Passage given:
• • •

The coordinated sustainable development of urban water resources and economic growth requires a better understanding of the relationship between industrial water use and economic growth. This study analyzed the relationship between urban industrial water use and economic development in Tianjin City in China (one of the four municipalities directly under the Central Government) from 2005 to 2015. The research combined the logarithmic mean Divisia index model with the Tapio model to develop a new decoupled model analyzing the relationship between urban industrial water use and economic development. The results show that: (1) Tianjin’s industrial water use and economic growth show a clear decoupling; (2) the economic scale effect drives Tianjin’s total industrial water use and economic growth towards weaker decoupling, stabilizing in a weakly decoupled state; and (3) the industrial structure effect and industrial water intensity effect drive the decoupling of industrial water use and economic growth in Tianjin. Finally, the paper provides policy recommendations to promote the decoupling of industrial water use and economic growth.

• • •

Collected material:

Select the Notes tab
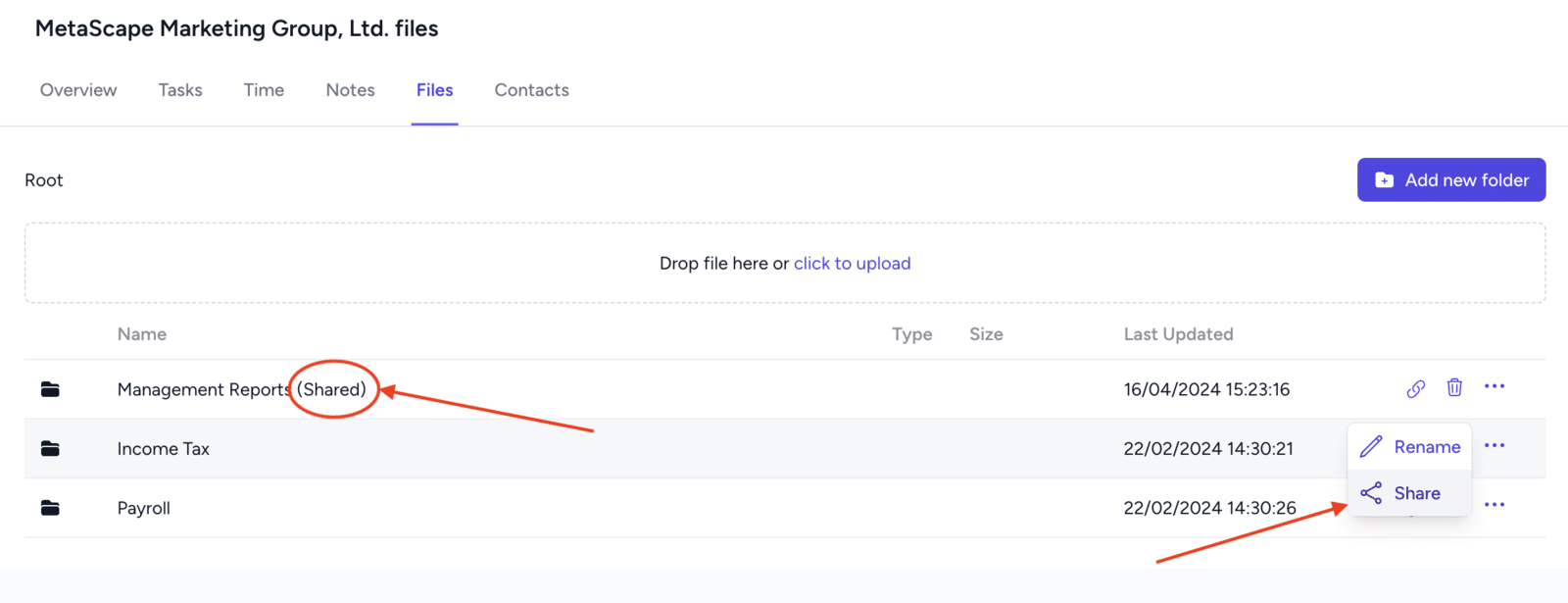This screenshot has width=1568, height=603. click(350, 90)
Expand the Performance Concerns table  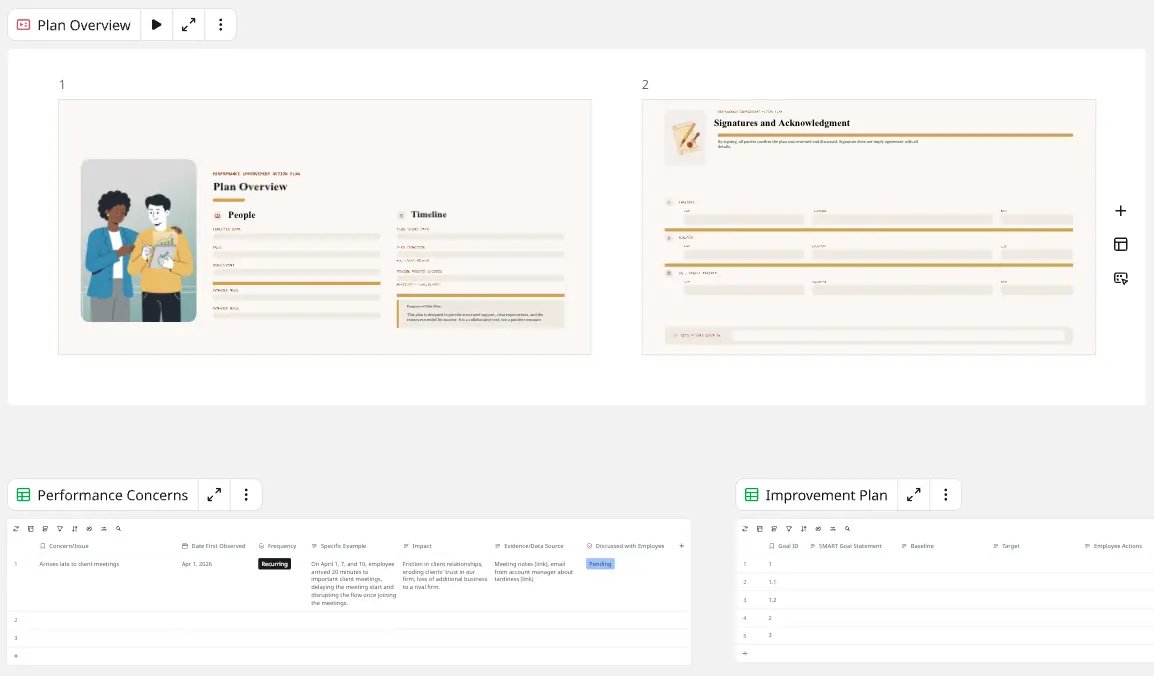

• • •

In the abstract on Tianjin's industrial water use, which two models did the research combine to build its decoupling model?

Result: The logarithmic mean Divisia index model and the Tapio model.